Gather close and listen, for this is the first and only time I will share my tale with you and I will tell no lies in this account.

I am now called Ubaid, but once I was known by another name. I was Thultep, from the tents of Surkesh, of the sons of Malech and my tale is one of a betrayal, a goddess, chains and revenge. I was born in the endless sands of Eyktol in the tent of my father Surkesh, his second son. I am told that my birth was a difficult one and that my mother died while she first held me in her arms. She left behind my elder brother Kulot and my elder sister Rula, it was a day of celebration and mourning as my family remembered my mother and welcomed me into the world.

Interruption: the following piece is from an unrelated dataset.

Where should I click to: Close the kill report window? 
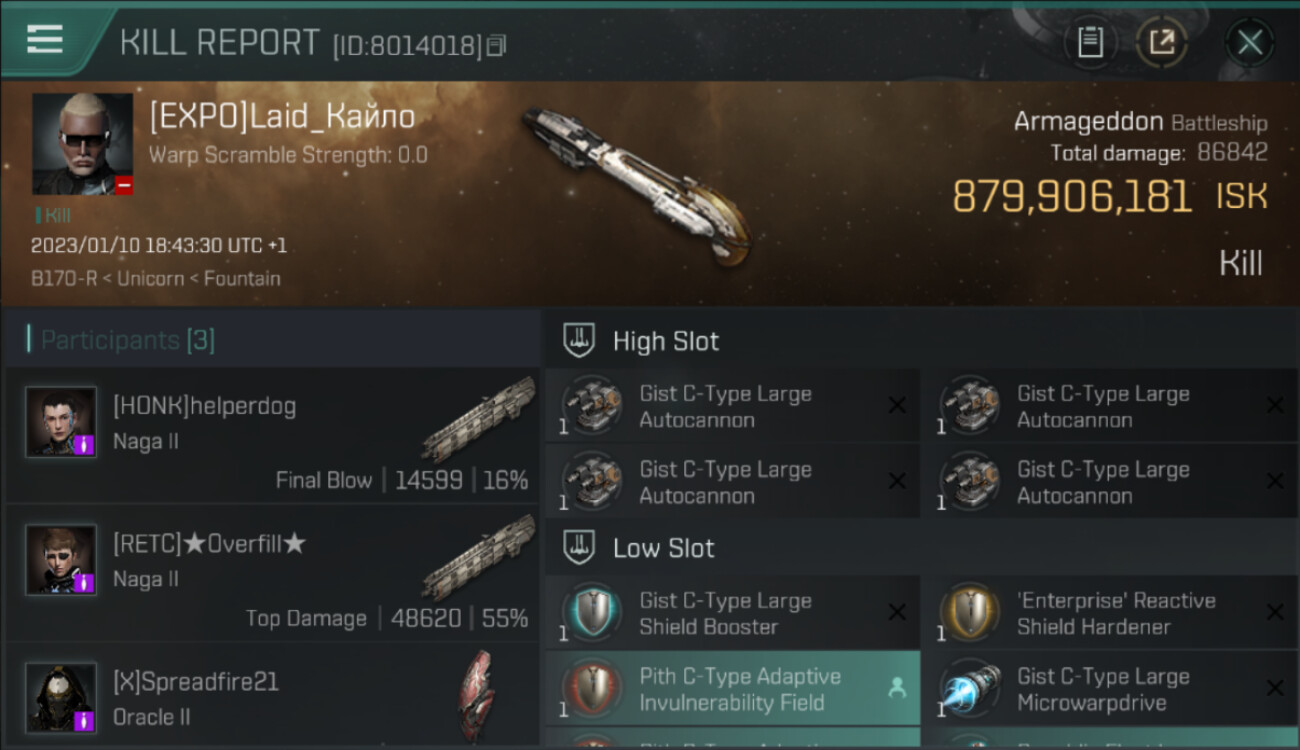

As with all men I remember little of my time as a babe but I know that I was treated well by my family. If my father or siblings had any anger or blame for me over the death of my mother they did not show it. If there were ever such feelings in truth I would never have known anyway, the indoctrination of Yahal was strong with my father and siblings.

Indoctrination, yes I call it that now for I see the truth! Although at the time I only knew that I did not take to my religious lessons as eagerly as the elder matrons would have liked. I do not know why I felt no draw to the teachings of my people’s god. His power was certainly manifest in those of his chosen who walked among us so it was not disbelief that made me question my teachers or deny their answers to the mysteries of life.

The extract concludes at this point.